DeepPET is an image reconstruction method based on a deep neural network to collect and quickly process PET data to create diagnostic-quality images. In one comparison, DeepPET was significantly faster than the conventional method of ordered subset expectation maximization (OSEM) for PET images.
"The purpose of this research was to implement a deep learning network to overcome two of the major bottlenecks in improved image reconstruction for clinical PET," wrote the researchers led by Ida Häggström, PhD, from the center's department of medical physics (Med Image Anal, May 2019, pp. 253-262). "These are the lack of an automated means for the optimization of advanced image reconstruction algorithms and the computational expense associated with these state-of-the-art methods."
PET is a mainstay in nuclear medicine and radiology for assessing a variety of conditions, primarily cancer. While the modality is quite effective, it can take a long time to process images that are not exactly crystal clear. Häggström and co-creators developed DeepPET to simulate PET scans and generate realistic PET data, based on the open-source PET simulation software known as PET Simulator of Tracers via Emission Projection (PETSTEP).
The researchers tested DeepPET by randomly dividing their collection of more than 291,000 2D PET datasets into three parts: 203,305 datasets for training DeepPET, 43,449 datasets for validating the deep-learning model, and 44,256 datasets for testing the process.
Most importantly, the final qualitative test involved real clinical data from two separate PET/CT scanners (Discovery 710 and Discover 690, GE Healthcare). The clinical 3D PET images were converted into 2D slice sinograms, which were reconstructed through filtered back projection (FBP) and OSEM. The results were then inputted into DeepPET. Among the criteria used to evaluate image quality was the structural similarity index (SSIM) for visual assessment.
So, how did DeepPET perform?
| Performance of DeepPET for PET image reconstruction | |||
| FBP | OSEM | DeepPET | |
| Image execution speed | 19.9 msec (± 0.2) | 697 msec (± 0.2) | 6.47 msec (± 0.01) |
| Image quality (SSIM)* | 0.8729 | 0.9667 | 0.9796 |
The series of PET images includes the cross sections of a brain (top), abdomen (middle), and hip (bottom). Each row depicts network input prior to reconstruction (sinogram), an older interpretation of data (FBP), the current method of interpretation (OSEM), and DeepPET, which produces smoother images and sharper detail compared with the other methods.
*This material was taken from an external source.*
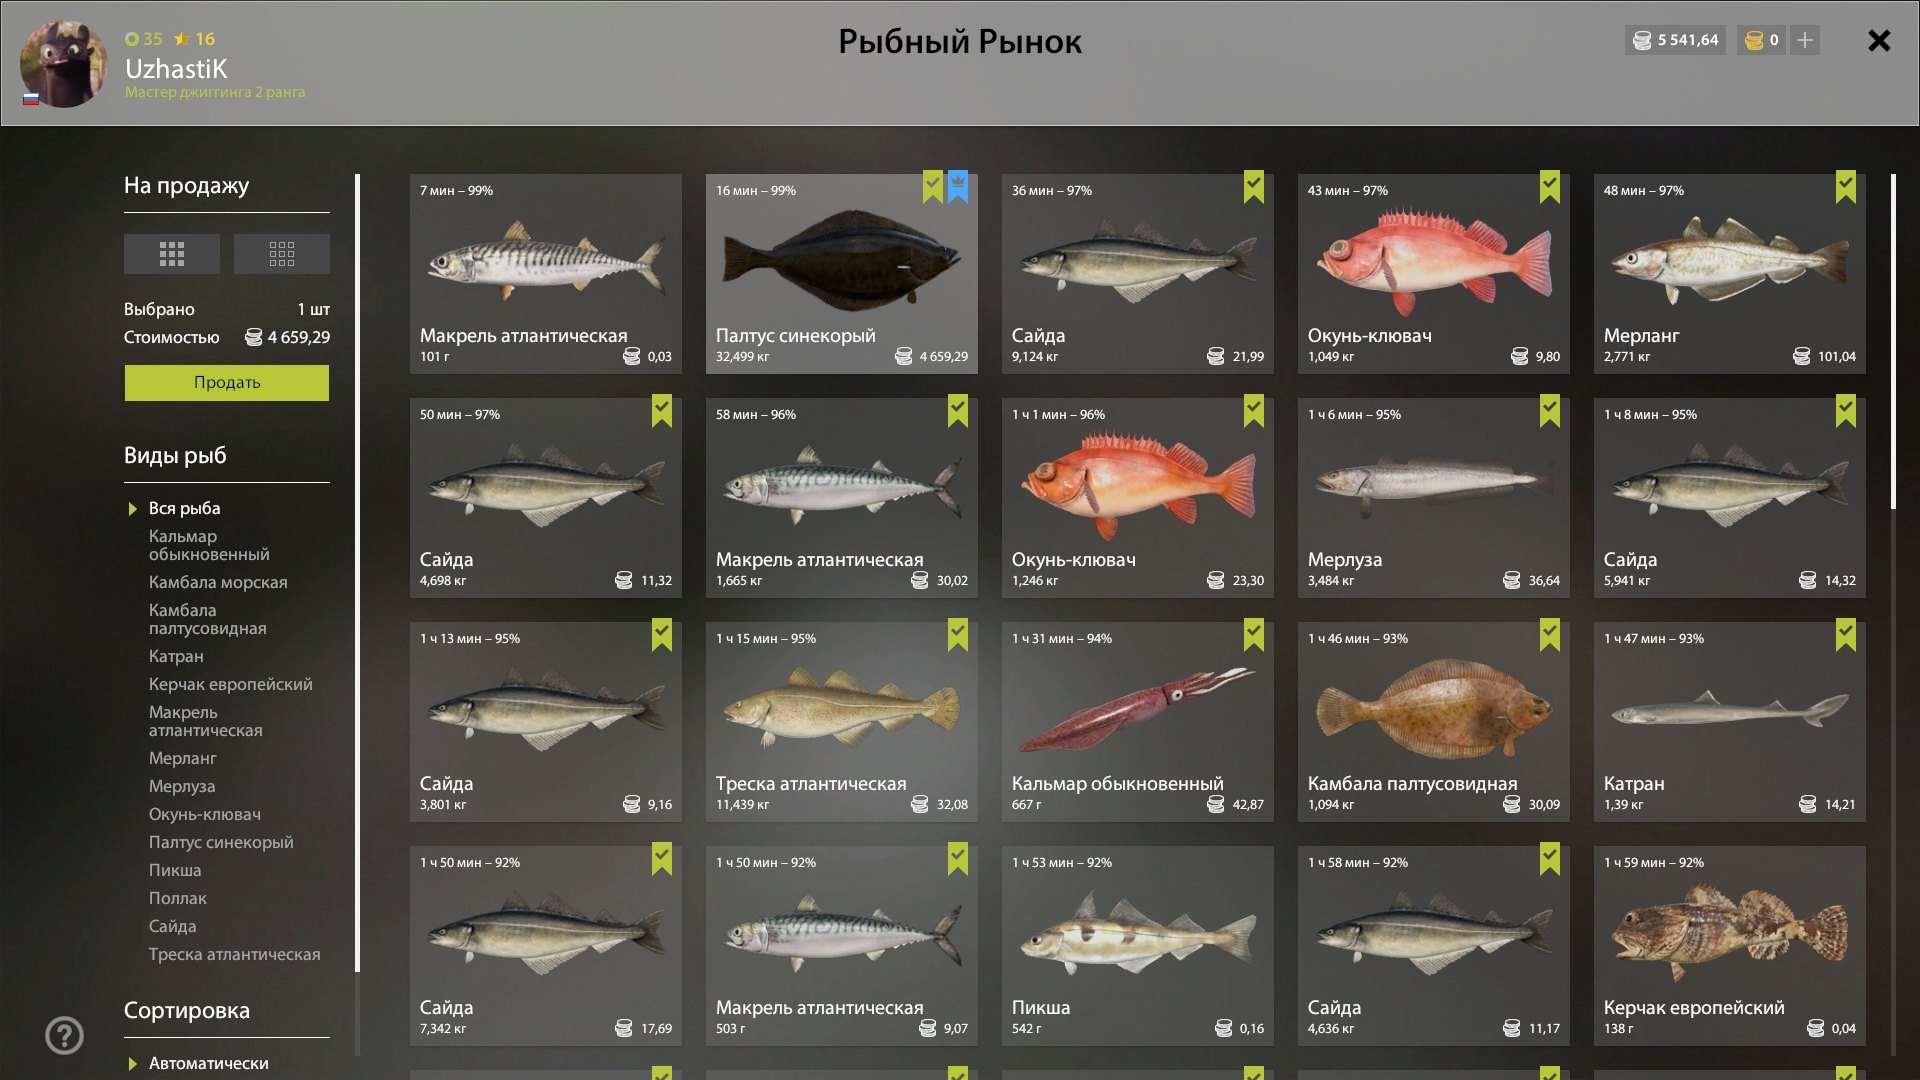Filter by Палтус синекорый species
This screenshot has height=1080, width=1920.
(221, 842)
Images courtesy of Häggström et al."By combining [radiologist] expertise with the state-of-the-art computational resources that are available here, we have a great opportunity to have a direct clinical impact," Häggström added in a statement. "The gain we've seen in reconstruction speed and image quality should lead to more efficient image evaluation, and more reliable diagnoses and treatment decisions, ultimately leading to improved care for our patients."